TASK REQUIREMENTS:
Pull out the text lines of every entry below, word for word, and omit the pictures from your answer.

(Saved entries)
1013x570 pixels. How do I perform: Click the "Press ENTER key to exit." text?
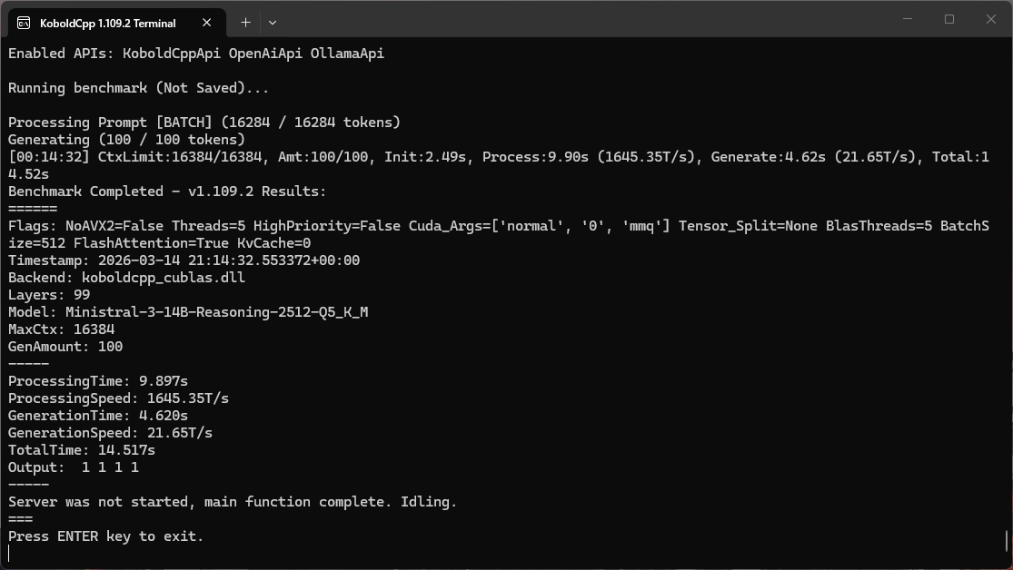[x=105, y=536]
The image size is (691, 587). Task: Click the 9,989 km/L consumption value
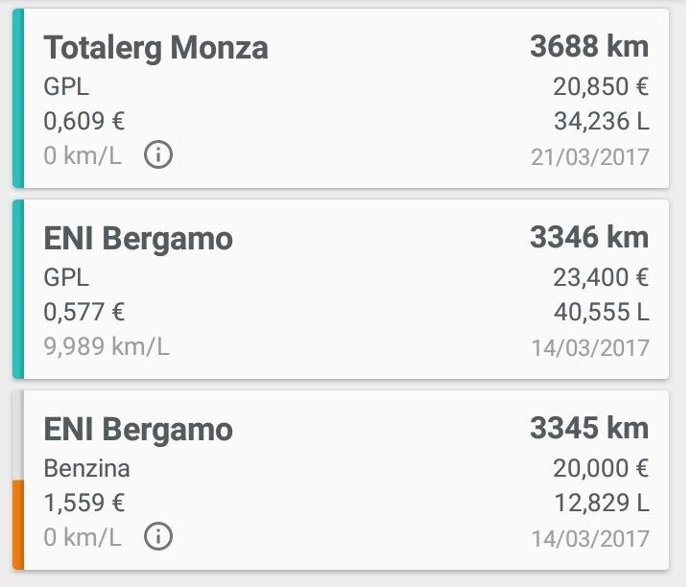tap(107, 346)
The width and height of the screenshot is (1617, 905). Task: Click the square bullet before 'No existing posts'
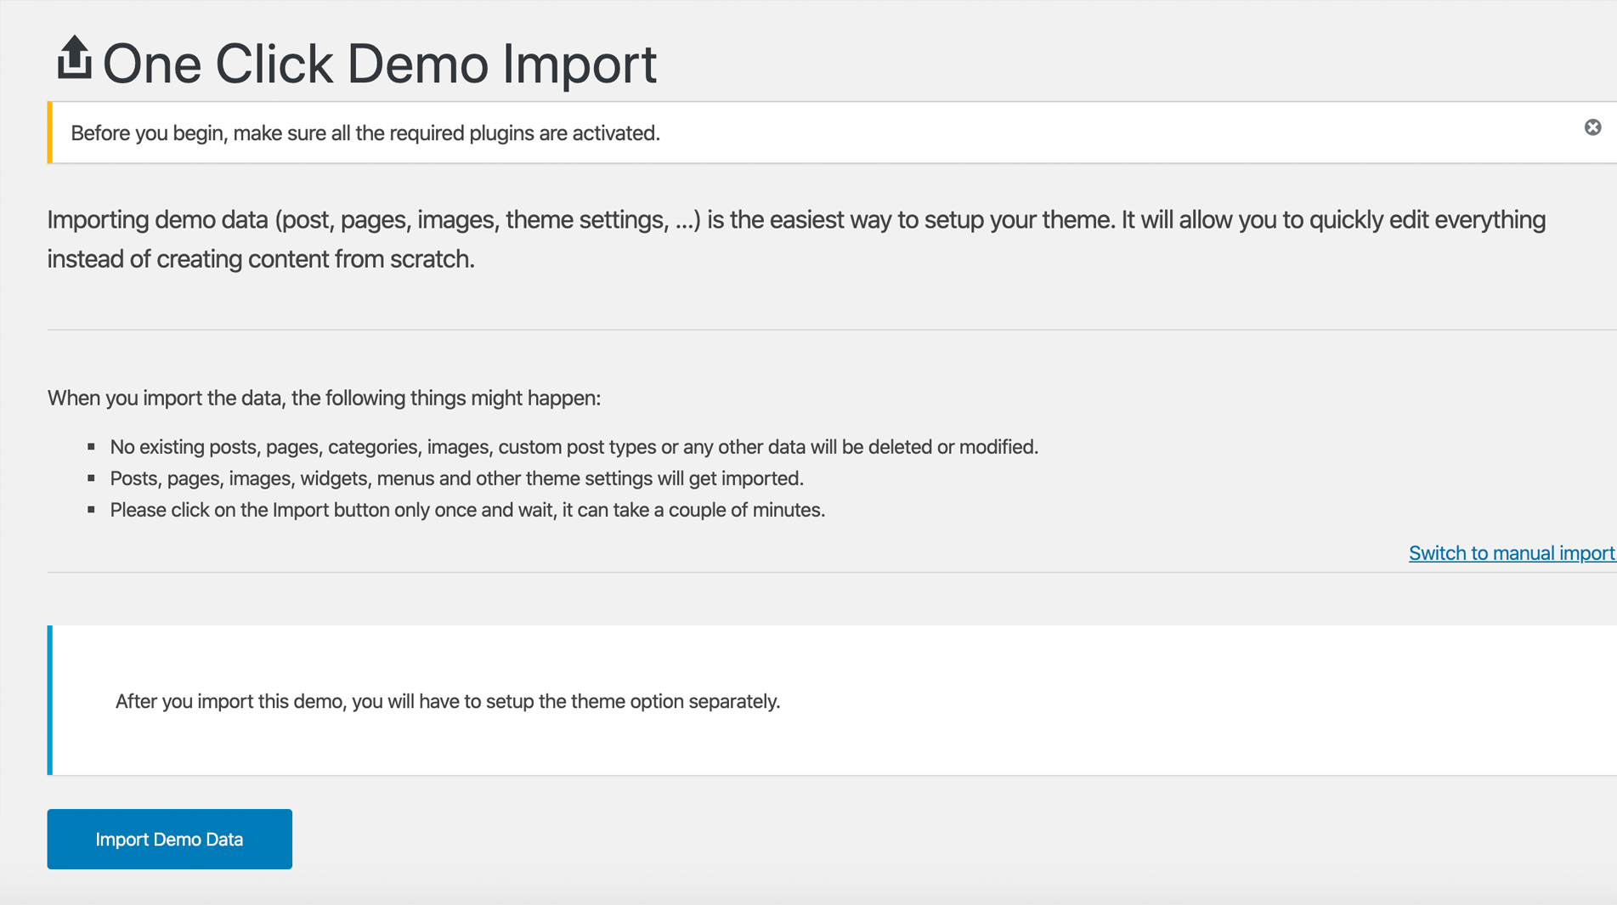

EXERCISE SOLUTION:
1013x570 pixels. How do I perform: Click the "Press ENTER key to exit." text?
[x=105, y=536]
The image size is (691, 587). Task: Click the 9,989 km/L consumption value
tap(107, 346)
The width and height of the screenshot is (1617, 905). Task: Click the square bullet before 'No existing posts'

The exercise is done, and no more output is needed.